Mortgage rates stay flat due to mixed economic news
Mortgage rates remained unchanged this week, after moving back and forth during the period on economic and trade news, according to Freddie Mac.
|30-Year FRM||15-Year FRM||5/1-Year ARM|
|Fees & Points||0.5||0.4||0.4|
"This week the economy sent mixed signals, leaving mortgage rates unchanged," Sam Khater, Freddie Mac's chief economist, said in a press release. “Survey data for manufacturing and service industries varied while construction spending fell modestly. However, homebuyer demand continued to improve, rising 8%. Clearly homebuyers remain bullish on the real estate market."
U.S.-China trade tensions also drove the up-and-down rate movements over the past week, according to Zillow economist Matthew Speakman when that company released its own rate tracker.
"Promising manufacturing data from China and the eurozone provided some optimism on Monday, pushing bond yields higher despite disappointing news from the U.S. manufacturing sector released that same day," Speakman said. "But just a day later, comments suggesting a trade deal may not be struck until well into next year sent bond yields falling quickly and pushed mortgage rates to their lowest levels since early October."
The 30-year fixed-rate mortgage averaged 3.68% for the week ending Dec. 5, according to Freddie Mac, unchanged from last week. A year ago at this time, the 30-year fixed-rate mortgage averaged 4.75%.
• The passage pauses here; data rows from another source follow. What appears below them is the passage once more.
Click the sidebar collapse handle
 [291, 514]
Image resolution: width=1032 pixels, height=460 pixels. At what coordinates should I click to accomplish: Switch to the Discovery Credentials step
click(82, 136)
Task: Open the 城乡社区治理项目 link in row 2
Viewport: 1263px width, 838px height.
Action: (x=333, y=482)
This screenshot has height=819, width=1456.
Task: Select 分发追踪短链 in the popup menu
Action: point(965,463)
The 15-year fixed-rate mortgage averaged 3.14%, down slightly from last week when it averaged 3.15%. A year ago at this time, the 15-year fixed-rate mortgage averaged 4.21%.
The five-year Treasury-indexed hybrid adjustable-rate mortgage averaged 3.39%, down from last week when it averaged 3.43%. A year ago at this time, the five-year adjustable-rate mortgage averaged 4.07%.
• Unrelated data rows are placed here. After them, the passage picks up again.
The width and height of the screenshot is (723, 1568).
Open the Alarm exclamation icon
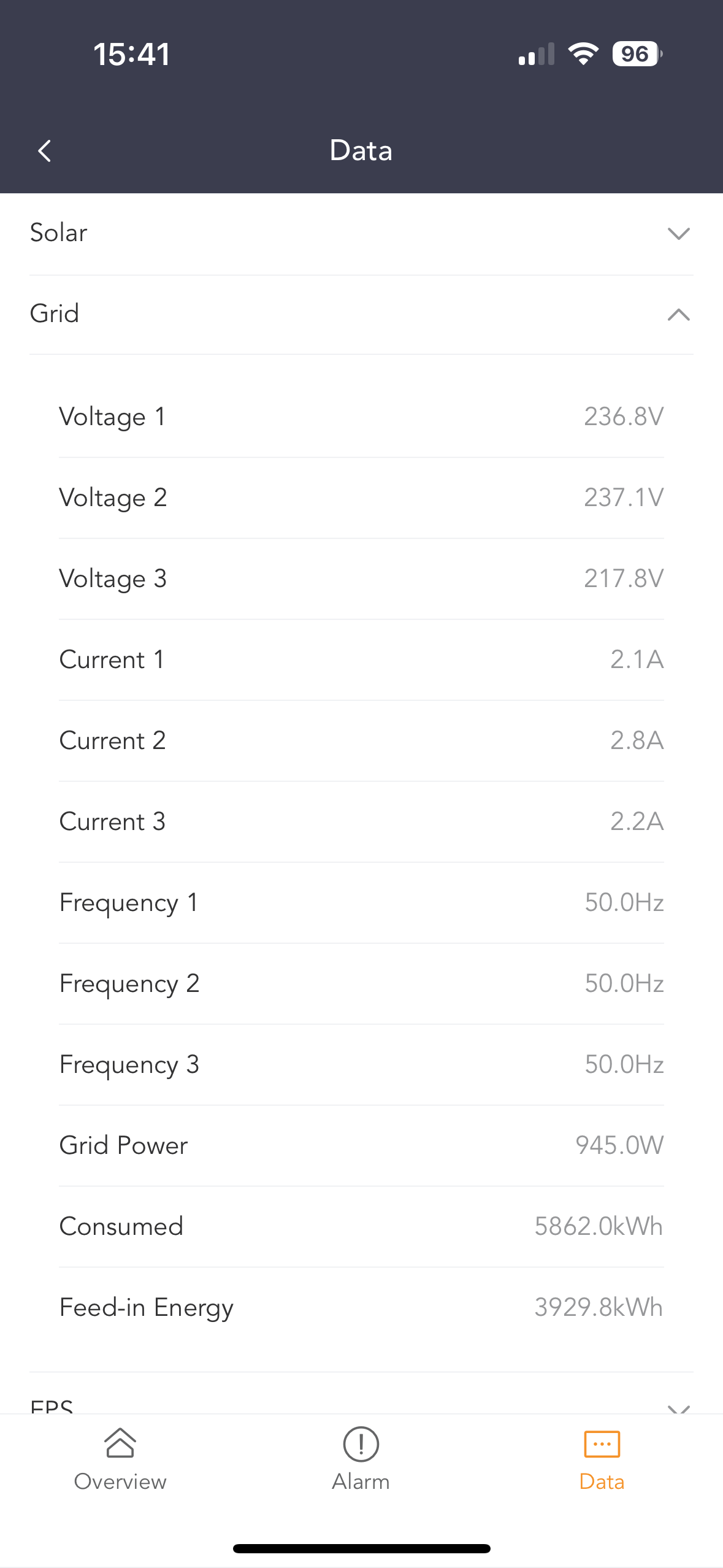click(x=361, y=1443)
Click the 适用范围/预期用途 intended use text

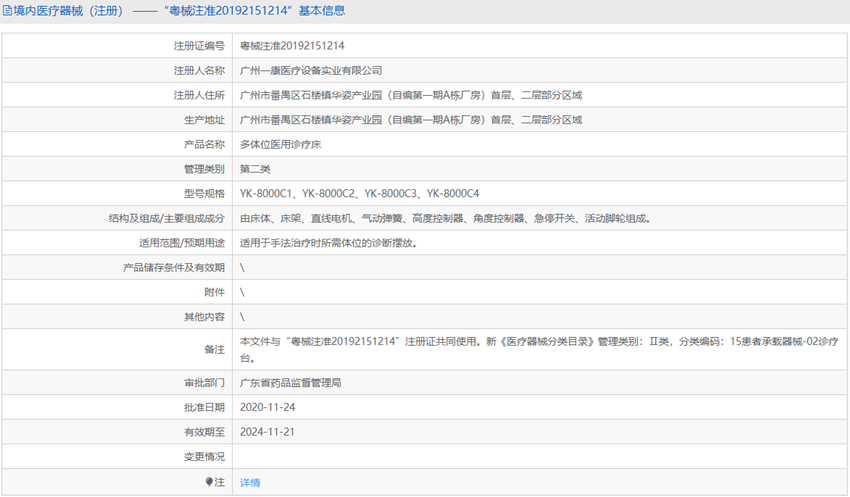(x=328, y=242)
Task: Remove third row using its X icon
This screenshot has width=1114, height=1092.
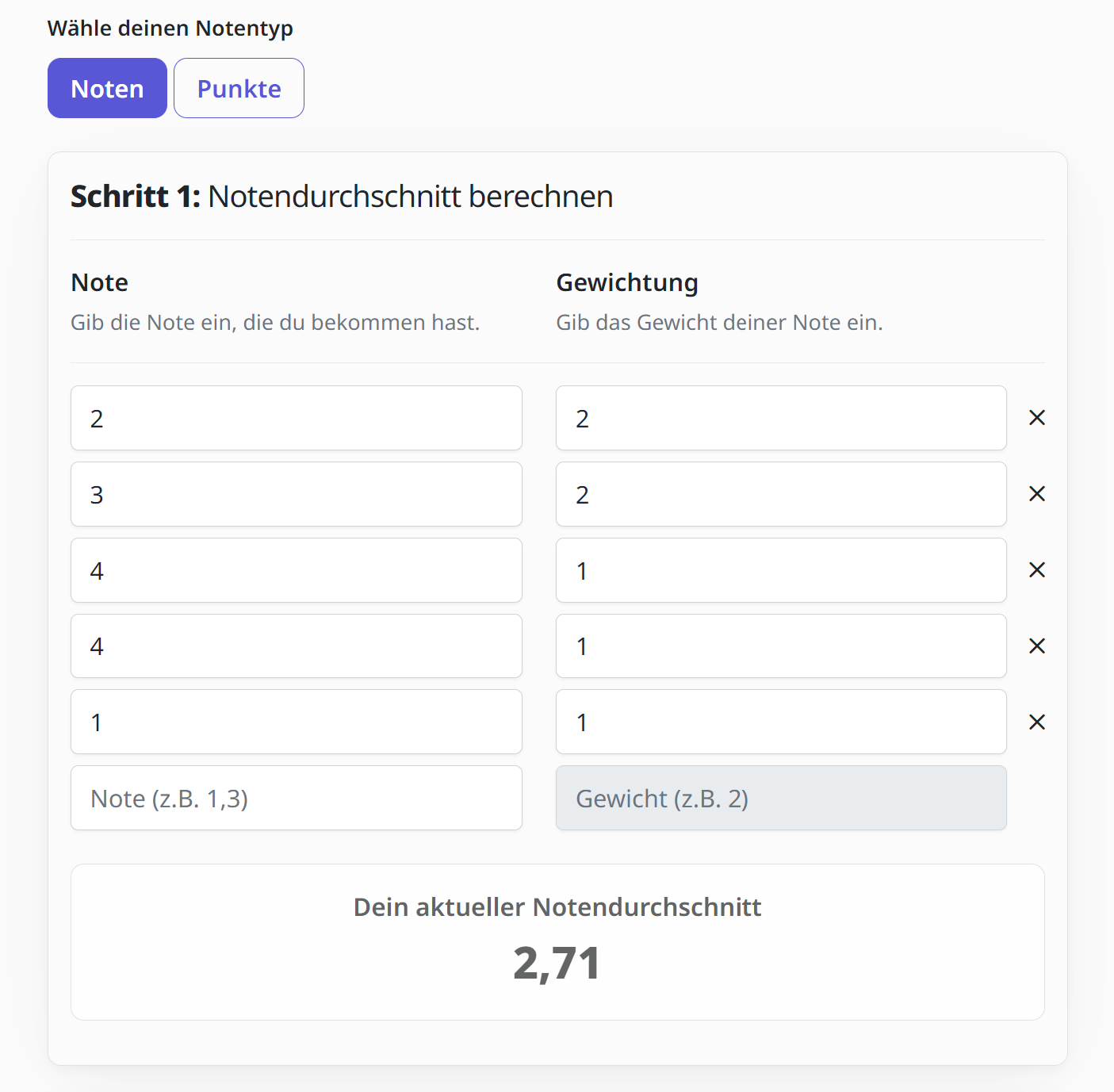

The Bureau of Labor Statistic's employment report, due out on Dec. 6, is the next economic development outside of trade that could affect mortgage rate movements.
"Ongoing uncertainty surrounding the trade deal is helping keep rates near long-term lows and limiting their potential for upward movement," Speakman said. "Looking ahead, trade-related developments will likely remain in the spotlight, but markets will also be paying close attention to Friday's all-important November jobs report."